Research: Increased Sleep Helps Children with ADHD Control Inhibitions
Inhibitory control, a primary cognitive deficit associated with attention deficit hyperactivity disorder, improved by 13% in children with ADHD who received 48 minutes of additional sleep each night, on average, in a small new study.
July 23, 2019
Extended sleep improves inhibitory control in children with ADHD by 13%, according to a small study1 conducted by researchers at the University of Massachusetts Amherst and published in the Journal of Attention Disorders.

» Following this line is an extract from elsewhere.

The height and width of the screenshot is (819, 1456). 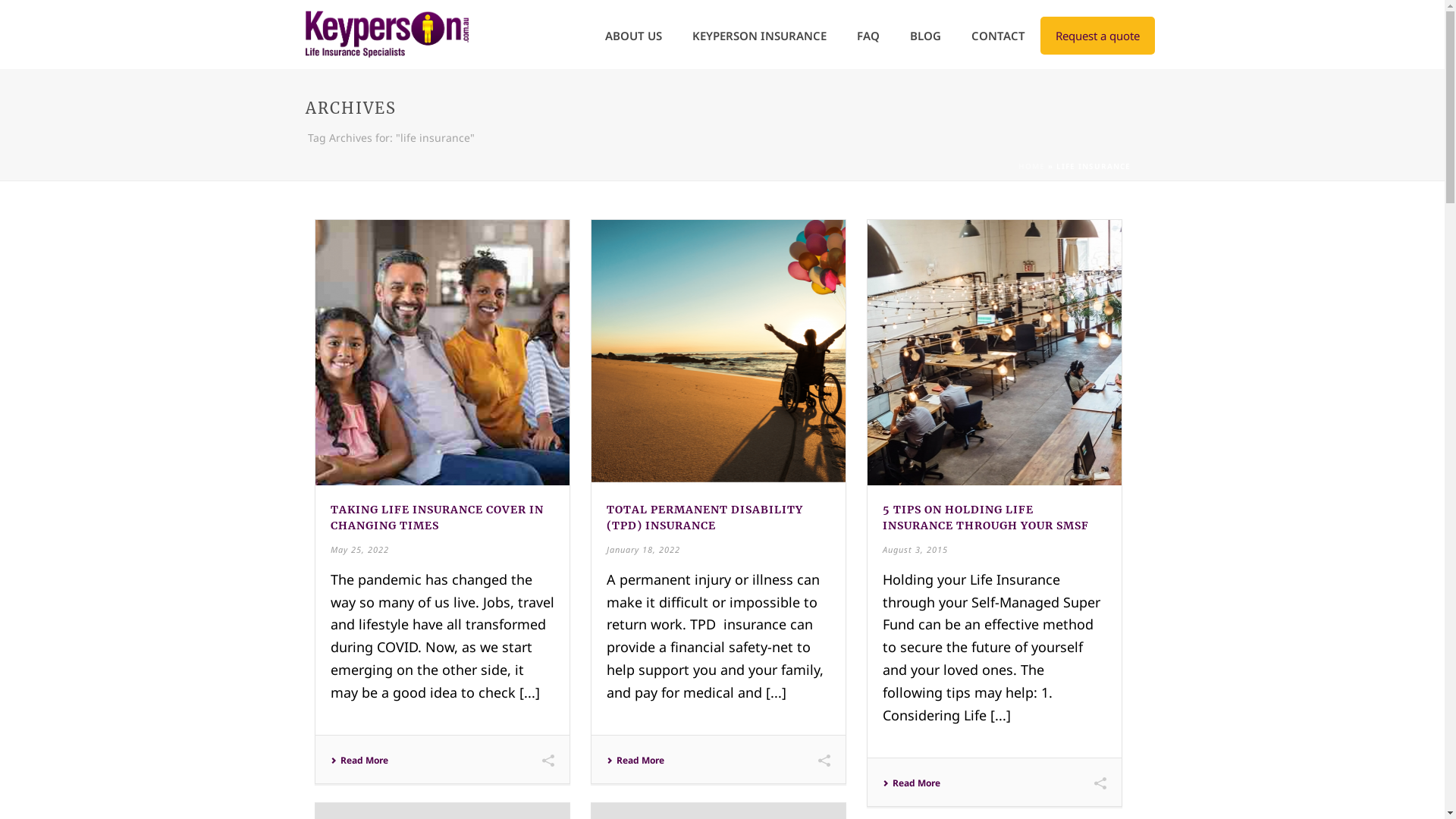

The sleep study, performed on 11 children with attention deficit hyperactivity disorder (ADHD or ADD) (average age: 8.27) and 15 children without ADHD (average age: 8.23 years), asked caregivers to put their children to bed 90 minutes earlier than normal for five consecutive days. Actiwatch Spectrum wristwatches and PSG electrode caps were worn by the child during the night to measure sleep, and caregivers also completed sleep diaries regarding sleep onset and wake times. On average, children with ADHD extended their actual sleep time by 48 minutes. Both before and after the period of sleep extensions, the study participants engaged in an exercise designed to measure inhibitory control.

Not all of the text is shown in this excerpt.